- Required action A:
Repeat the herniated disc account from the words "In that career" through "my back problem.", switching "pallets" to "crates".
- Required action B:
Use the herniated disc account to decide whether each statement agrees with it. Answer yes or no, and quote the exact words that decide it.
(i) The back injury is thought to have happened about four-and-a-half to five years ago.
(ii) The physical therapy lasted about six months.
(iii) An MRI and x-rays were suggested.
- Required action C:
Continue the herniated disc account from its last sentence.

- Page text:
◇ ◇ ◇
Please be aware that some programs and video content are temporarily unavailable, as the CEMM transitions to a new website. This content will be available soon but if you have any questions or concerns please contact us here

Real Patient: Herniated Disc


I suspect that I had an injury to my back roughly about four-and-a-half to five years ago. That was in my first career field, which was air transportation.

In that career field, it’s very stressful on my body because of the amount of manual labor that has to get done. What we do is we upload cargo and download cargo from the aircrafts. A lot of the times you’re using fork lifts, but the majority of it is pushing the pallets on and off the aircraft, which does create a lot of stress on my body. Which irritated a lot, which started my back problem.

The doctor stated that it’s probably from the sciatic nerve that was in my lower back because there was a little bit of arthritis that built up back there from the amount of work that I had done in the past. So I did roughly about two months of physical therapy, and he put me on some pain medication to help deal with the calming the nerve down. So it was a nerve medication that he prescribed.

Just wasn’t getting any better at that point. So I went back in to see the PCM to see what else we might be able to do. And he suggested that we get an MRI done and x-rays just to look at the spine and see what all was going, what all was happening with the nerves and the discs that are back there.
◇ ◇ ◇
- Collected material:

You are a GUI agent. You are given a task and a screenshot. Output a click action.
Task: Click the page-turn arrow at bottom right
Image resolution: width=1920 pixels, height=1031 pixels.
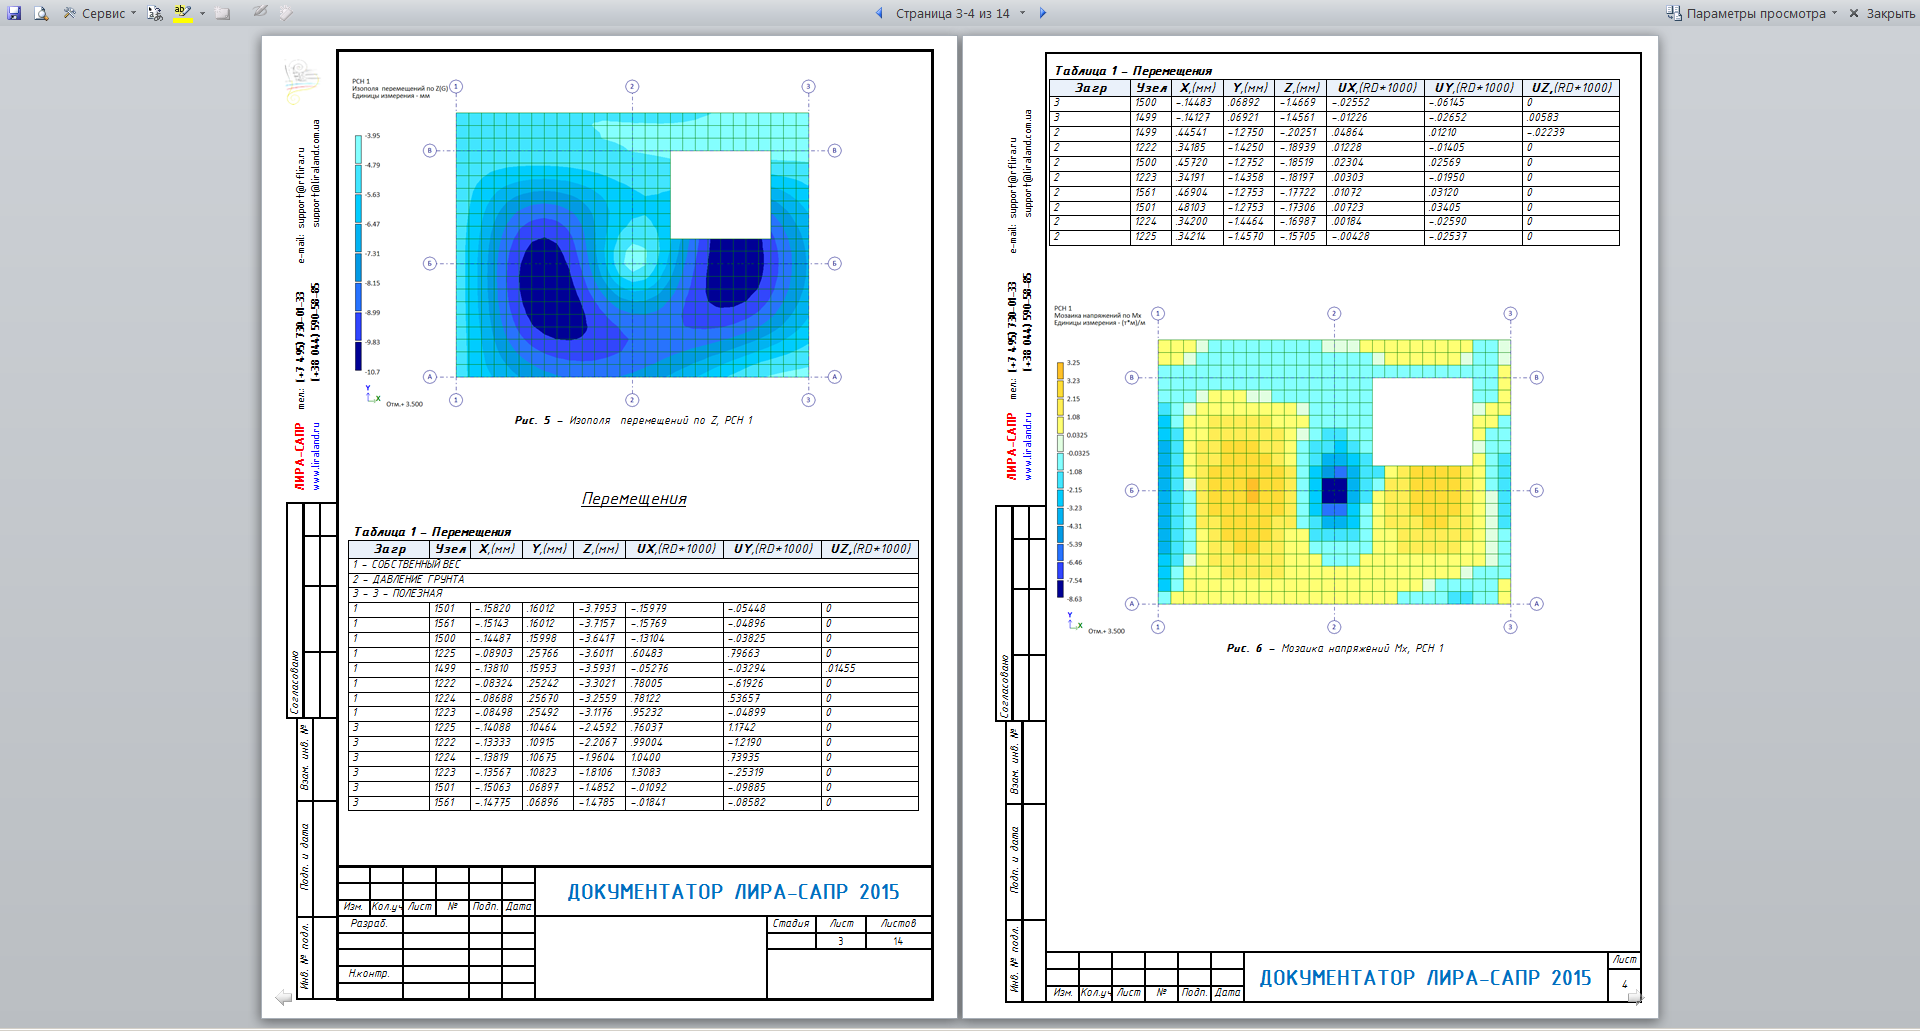[x=1635, y=997]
◇ ◇ ◇
- Exercise response A:
In that career field, it’s very stressful on my body because of the amount of manual labor that has to get done. What we do is we upload cargo and download cargo from the aircrafts. A lot of the times you’re using fork lifts, but the majority of it is pushing the crates on and off the aircraft, which does create a lot of stress on my body. Which irritated a lot, which started my back problem.

- Exercise response B:
(i) Yes: "roughly about four-and-a-half to five years ago"
(ii) No: "roughly about two months of physical therapy"
(iii) Yes: "he suggested that we get an MRI done and x-rays"

- Exercise response C:
So the MRI’s and the x-ray showed that I had a herniated disc in my L5-S1. It’s kind of like a, if you look at a jelly donut, it has the jelly that’s in the inside of the donut, and what had happened is if you press on that jelly donut, the jelly will actually come out of the side wall of the donut. So if you look at that as like your disc, inside of your disc you have that gel, it’s almost like a gel. And when that comes out and protrudes from that disc, that irritates the nerve and pushes on the nerve. Which creates the pain down the leg on the sciatic nerve.

So the next process that I went through was the radio frequency ablation. Which is where they take the needle and they find where the nerve is at, they put the needle there, and then it’s kind of like burning the nerves. So, the nerve will not send the signal to the brain that there is pain. So I had six injections with the radio frequency ablation. Three on the left side and three on the right side. And with the amount of disc, the amount of less disc that was there, it kind of helped out for about six months.

I went in the day of my surgery for the open discectomy. I had my IV injections, I was laying in the bed, and the doctor actually came in and mentioned to me that he had been thinking about my case all weekend. And right at the last minute, he was suggesting that instead of doing the open discectomy, because of the amount of scar tissue that was already back there, that this open discectomy might not resolve a lot of my issues. So then he kind of gave me a second option of a lumbar spinal fusion.

Now with a lumbar spinal fusion would actually create two rods and then a spacer that would go in place of my disc that would lift up, lift up my spine a little bit to create that, create that disc for the most part. It would actually fuse the disc together so that I wouldn’t have a lot of the compression on the nerves anymore.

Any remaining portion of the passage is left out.